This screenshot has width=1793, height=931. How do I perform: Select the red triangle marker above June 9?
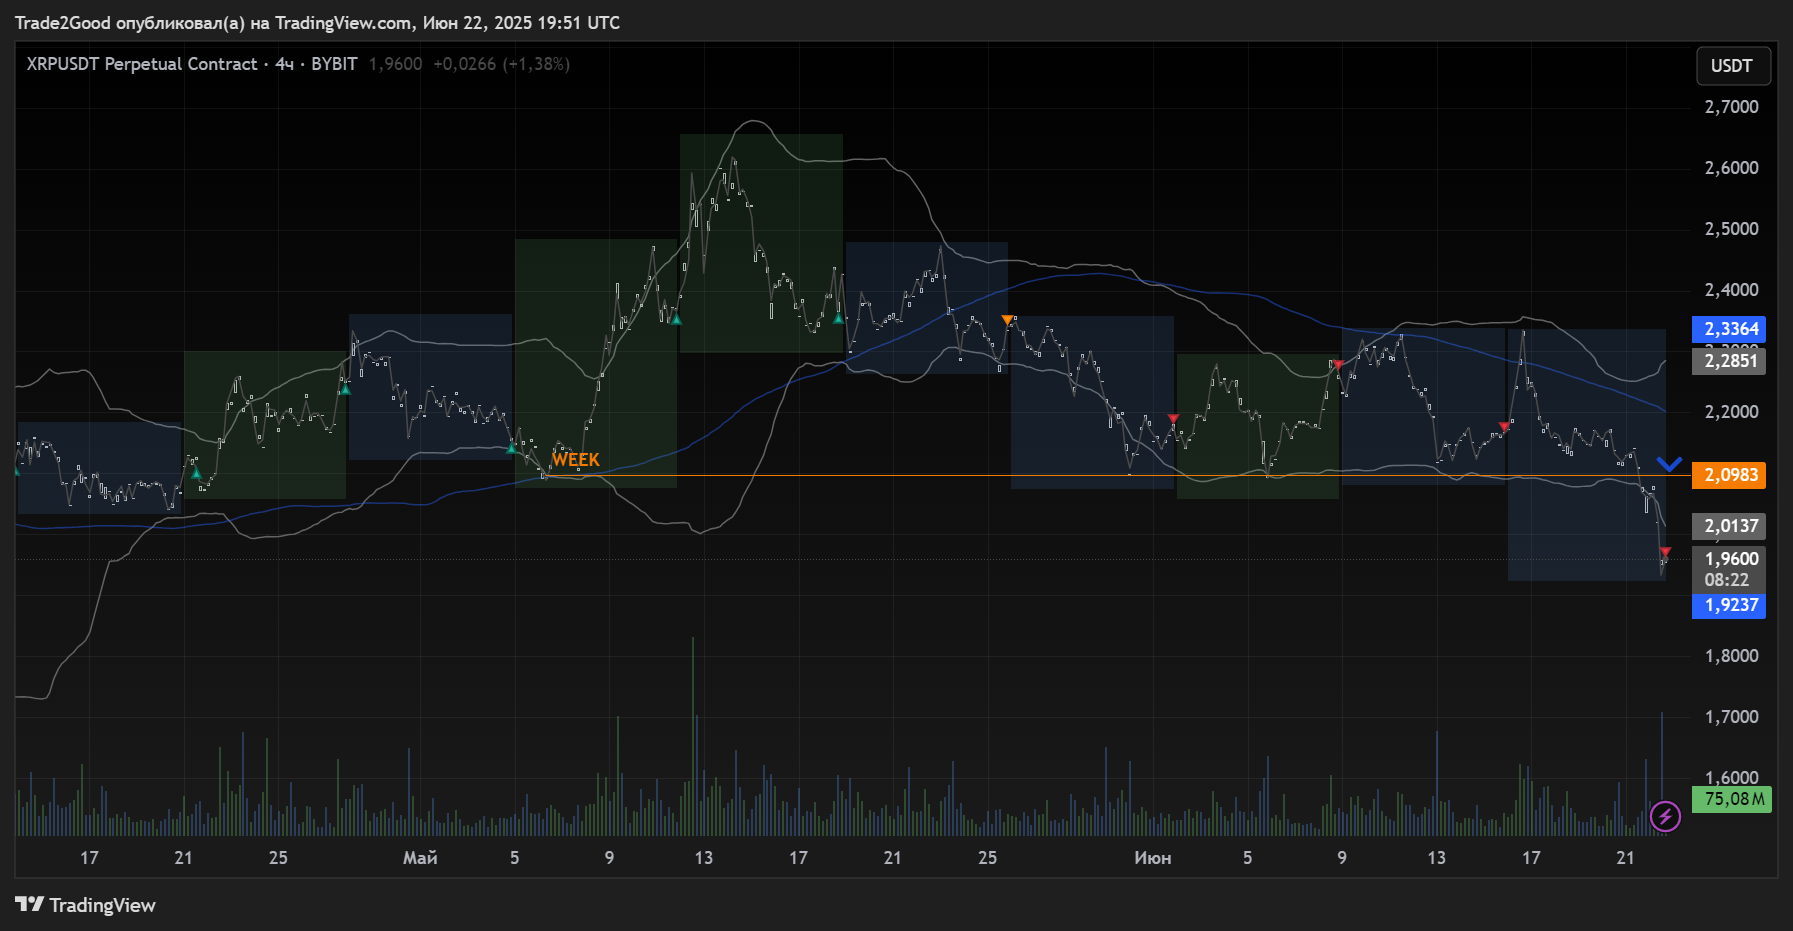coord(1337,365)
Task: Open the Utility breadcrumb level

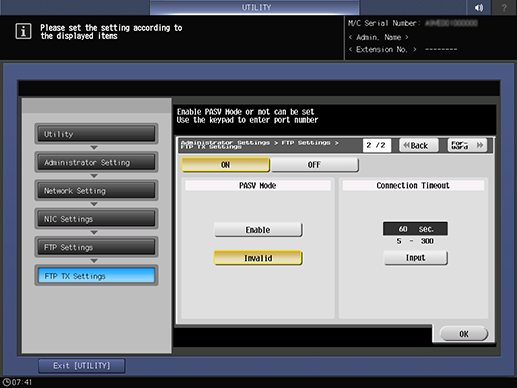Action: click(x=96, y=134)
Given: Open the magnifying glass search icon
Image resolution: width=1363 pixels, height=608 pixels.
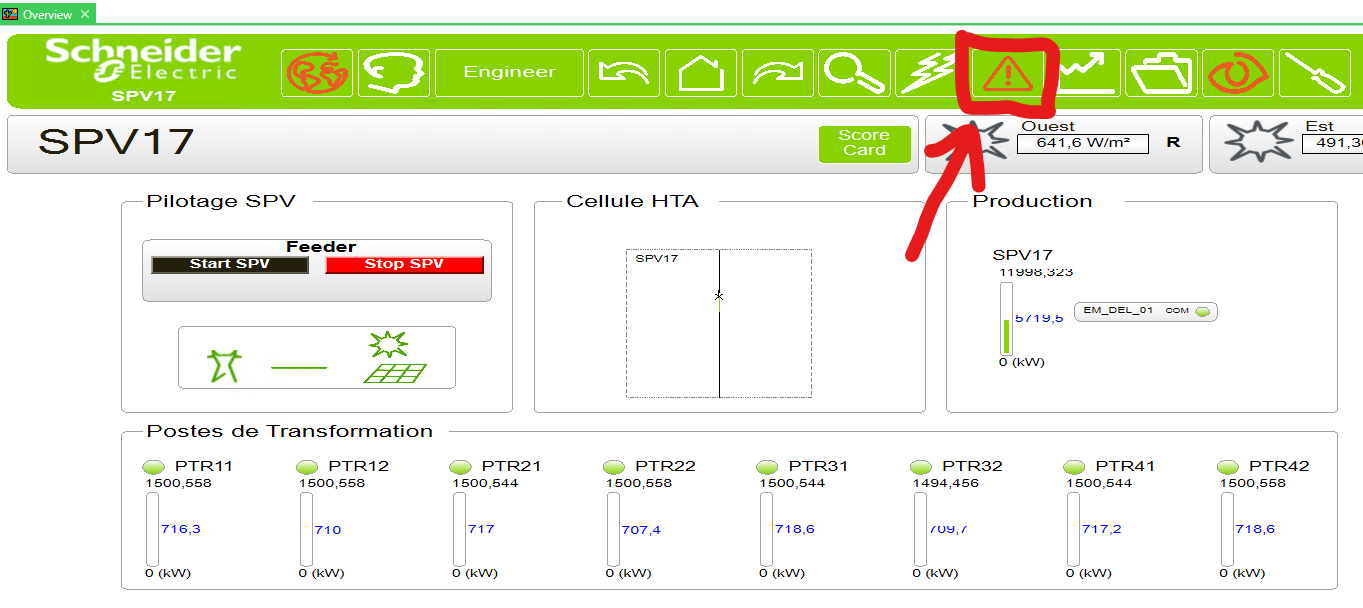Looking at the screenshot, I should tap(854, 73).
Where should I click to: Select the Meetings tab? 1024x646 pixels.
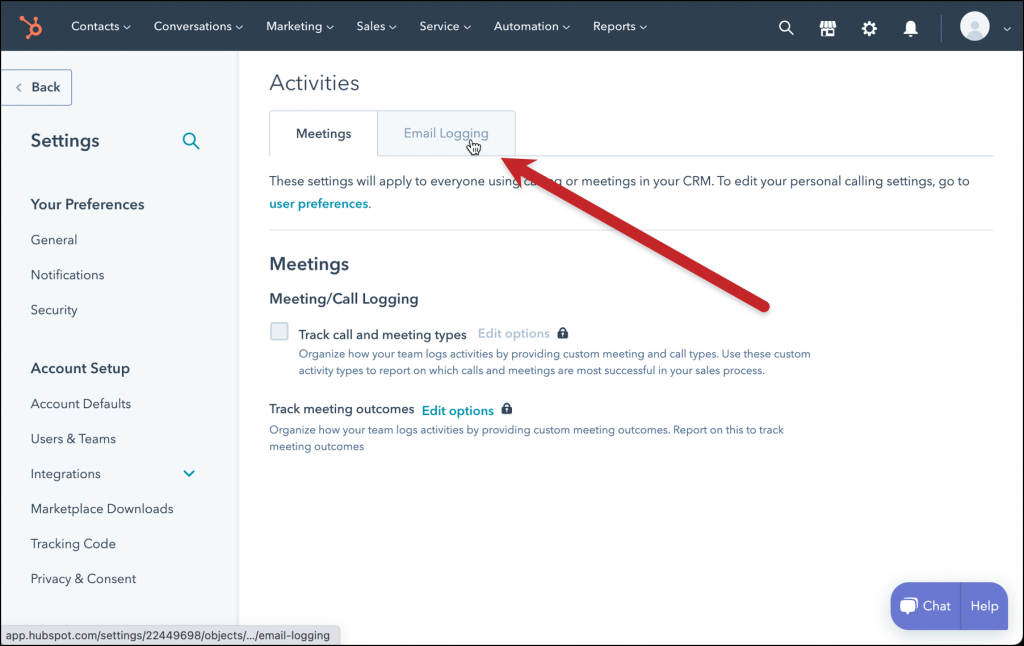tap(323, 132)
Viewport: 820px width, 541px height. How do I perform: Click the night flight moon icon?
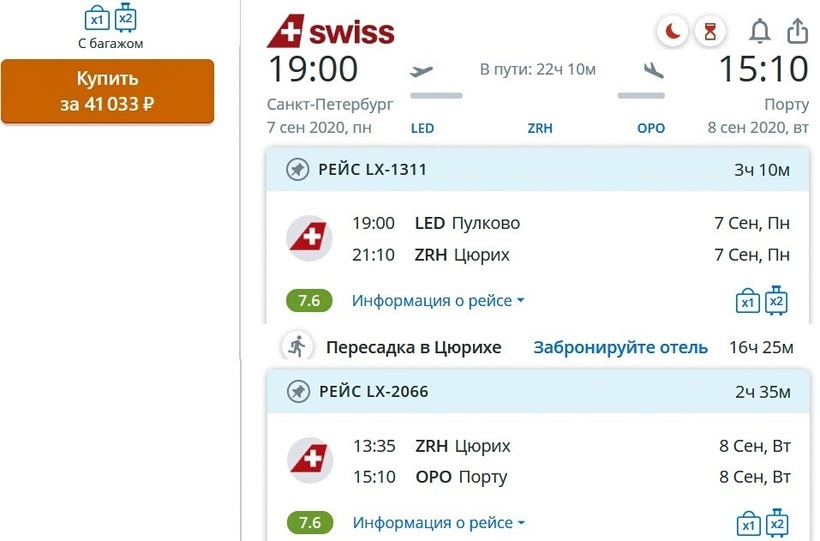pyautogui.click(x=672, y=32)
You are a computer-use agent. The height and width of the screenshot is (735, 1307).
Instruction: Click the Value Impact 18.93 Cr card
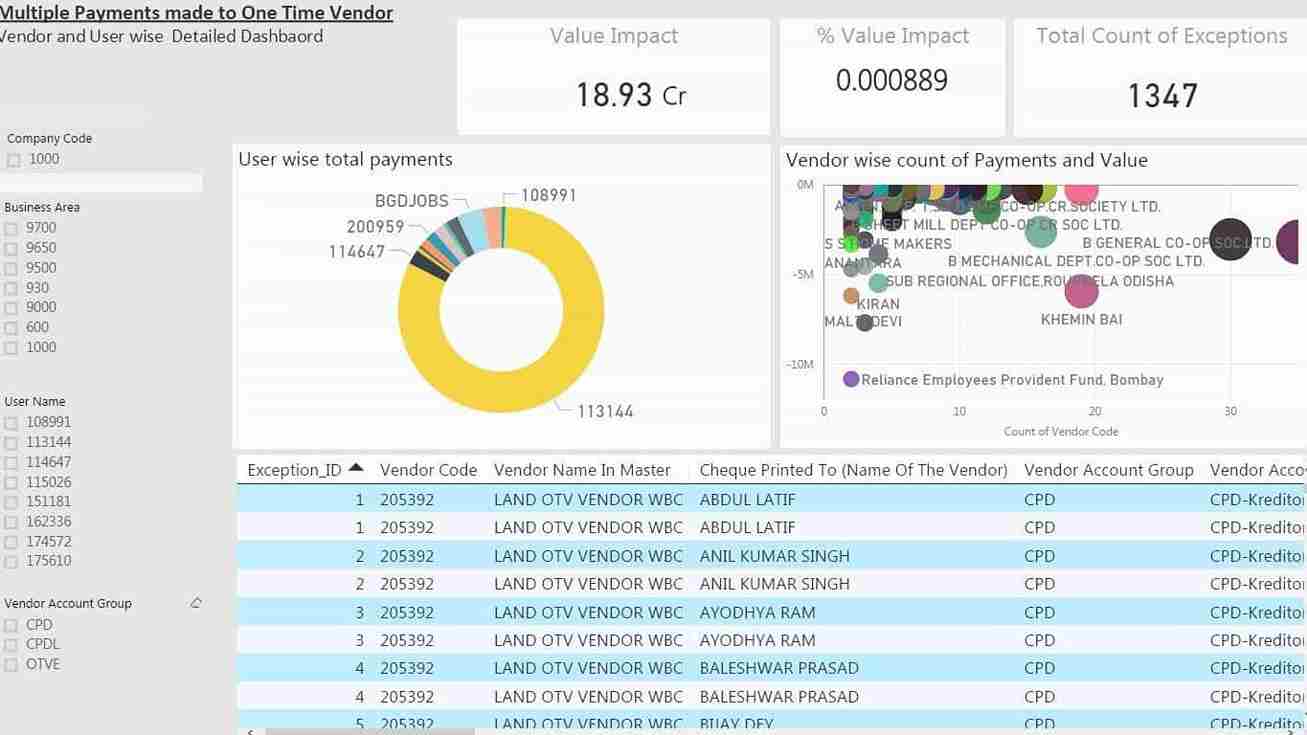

- _Your assignment_: Omit the pictures and retype exactly the lines from the one containing "You are a computer-use" through the end of the entries above.

- _Response to this task_:
You are a computer-use agent. The height and width of the screenshot is (735, 1307).
Instruction: Click the Value Impact 18.93 Cr card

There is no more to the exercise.